There is a text file size of 4 gigabytes. Approximately 100 million lines. All data is structured line by line. It is required to process this file according to a certain algorithm and as a result to form a new file. The question is how to work with this file more efficiently:

  1. Sequentially read the file with slices, working with them, until the end
  2. Load file into memory and work with all data.

What will be more effective in terms of performance? I myself think that option 2, because I heard about the barriers in memory, that it is better to store identical data in neighboring slots, rather than jump back and forth, and it is easier for the kernel to perform identical operations than to perform different tasks.

  • 3
    Reading a huge file into memory is a bad idea. Process better line by line through File.ReadLines (not ReadAllLines !). - VladD

1 answer 1

A good way to work with huge files is partial reading of the file.

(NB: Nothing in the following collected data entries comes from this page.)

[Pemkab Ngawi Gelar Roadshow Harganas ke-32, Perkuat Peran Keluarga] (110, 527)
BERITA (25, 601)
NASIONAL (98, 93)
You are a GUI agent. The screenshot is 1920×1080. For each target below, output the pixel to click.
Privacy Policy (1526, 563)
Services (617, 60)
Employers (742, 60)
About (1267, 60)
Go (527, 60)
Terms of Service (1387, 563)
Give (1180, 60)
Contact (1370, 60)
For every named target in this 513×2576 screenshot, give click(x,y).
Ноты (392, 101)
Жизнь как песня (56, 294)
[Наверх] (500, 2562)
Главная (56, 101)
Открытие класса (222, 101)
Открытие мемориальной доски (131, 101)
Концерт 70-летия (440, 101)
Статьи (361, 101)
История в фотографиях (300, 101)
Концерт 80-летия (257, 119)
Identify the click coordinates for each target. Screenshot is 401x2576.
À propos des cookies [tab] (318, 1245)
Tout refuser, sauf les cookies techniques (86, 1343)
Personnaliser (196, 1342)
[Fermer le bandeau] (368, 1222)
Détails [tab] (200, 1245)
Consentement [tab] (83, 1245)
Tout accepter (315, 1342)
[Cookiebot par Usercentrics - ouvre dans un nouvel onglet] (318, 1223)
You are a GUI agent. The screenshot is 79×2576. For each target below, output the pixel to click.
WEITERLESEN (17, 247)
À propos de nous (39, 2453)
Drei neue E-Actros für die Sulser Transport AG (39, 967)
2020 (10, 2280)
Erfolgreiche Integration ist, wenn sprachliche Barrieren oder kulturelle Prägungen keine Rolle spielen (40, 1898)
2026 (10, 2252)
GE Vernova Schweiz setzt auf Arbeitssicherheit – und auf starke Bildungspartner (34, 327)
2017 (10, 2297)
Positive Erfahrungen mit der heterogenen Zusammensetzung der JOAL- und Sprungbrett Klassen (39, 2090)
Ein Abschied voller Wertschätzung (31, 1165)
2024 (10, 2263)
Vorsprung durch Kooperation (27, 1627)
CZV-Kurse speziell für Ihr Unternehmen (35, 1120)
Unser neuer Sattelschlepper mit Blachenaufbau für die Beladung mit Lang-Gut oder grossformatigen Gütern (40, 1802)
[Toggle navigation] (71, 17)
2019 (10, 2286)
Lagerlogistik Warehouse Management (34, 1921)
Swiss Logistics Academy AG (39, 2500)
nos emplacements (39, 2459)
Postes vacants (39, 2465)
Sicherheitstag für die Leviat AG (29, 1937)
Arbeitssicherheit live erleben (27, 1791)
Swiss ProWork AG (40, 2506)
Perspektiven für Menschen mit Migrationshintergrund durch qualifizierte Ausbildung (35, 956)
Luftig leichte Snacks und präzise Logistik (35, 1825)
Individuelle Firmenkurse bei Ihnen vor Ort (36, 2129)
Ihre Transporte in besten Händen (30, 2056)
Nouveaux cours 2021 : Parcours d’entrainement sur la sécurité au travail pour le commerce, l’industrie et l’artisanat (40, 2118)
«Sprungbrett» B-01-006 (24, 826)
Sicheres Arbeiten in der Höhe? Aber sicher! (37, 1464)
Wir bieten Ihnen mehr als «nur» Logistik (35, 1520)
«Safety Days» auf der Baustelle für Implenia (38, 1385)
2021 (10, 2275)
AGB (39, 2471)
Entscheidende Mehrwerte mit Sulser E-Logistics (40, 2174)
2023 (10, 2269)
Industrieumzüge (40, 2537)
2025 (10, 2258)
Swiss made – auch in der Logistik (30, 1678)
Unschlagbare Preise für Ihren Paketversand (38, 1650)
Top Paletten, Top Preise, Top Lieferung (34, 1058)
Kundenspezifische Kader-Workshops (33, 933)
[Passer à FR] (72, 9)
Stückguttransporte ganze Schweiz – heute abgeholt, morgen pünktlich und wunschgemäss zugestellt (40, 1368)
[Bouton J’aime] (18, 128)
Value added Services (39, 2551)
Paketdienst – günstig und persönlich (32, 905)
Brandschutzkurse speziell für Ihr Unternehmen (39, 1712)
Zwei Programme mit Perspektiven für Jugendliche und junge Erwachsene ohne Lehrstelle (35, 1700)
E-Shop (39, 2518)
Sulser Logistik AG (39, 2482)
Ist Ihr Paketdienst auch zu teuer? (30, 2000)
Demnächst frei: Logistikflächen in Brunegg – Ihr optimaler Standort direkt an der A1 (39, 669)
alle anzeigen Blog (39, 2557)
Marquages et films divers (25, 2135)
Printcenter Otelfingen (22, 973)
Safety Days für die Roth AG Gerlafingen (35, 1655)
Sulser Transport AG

Downloading the entire file, you devour the appropriate amount of RAM. Remember, when you launch a movie in HD gig so at 16, you do not eat 16 gig RAM?

Here it should also be.

If the file is text - read line by line:

 string text = ""; using (StreamReader fs = new StreamReader(@"D:\1.txt")) { while (true) { // Читаем строку из файла во временную переменную. string temp = fs.ReadLine(); // Если достигнут конец файла, прерываем считывание. if(temp == null) break; // Пишем считанную строку в итоговую переменную или как нужно обрабатываем. text += temp; } } 

Sometimes it is easier to replace the file with the database and process the records in the table. If you decide to do this, I advise you to use some kind of micro-ORM thread like PetaPoco.

If the file is NOT a text file, but a bit file - read the bits block by block if this is possible.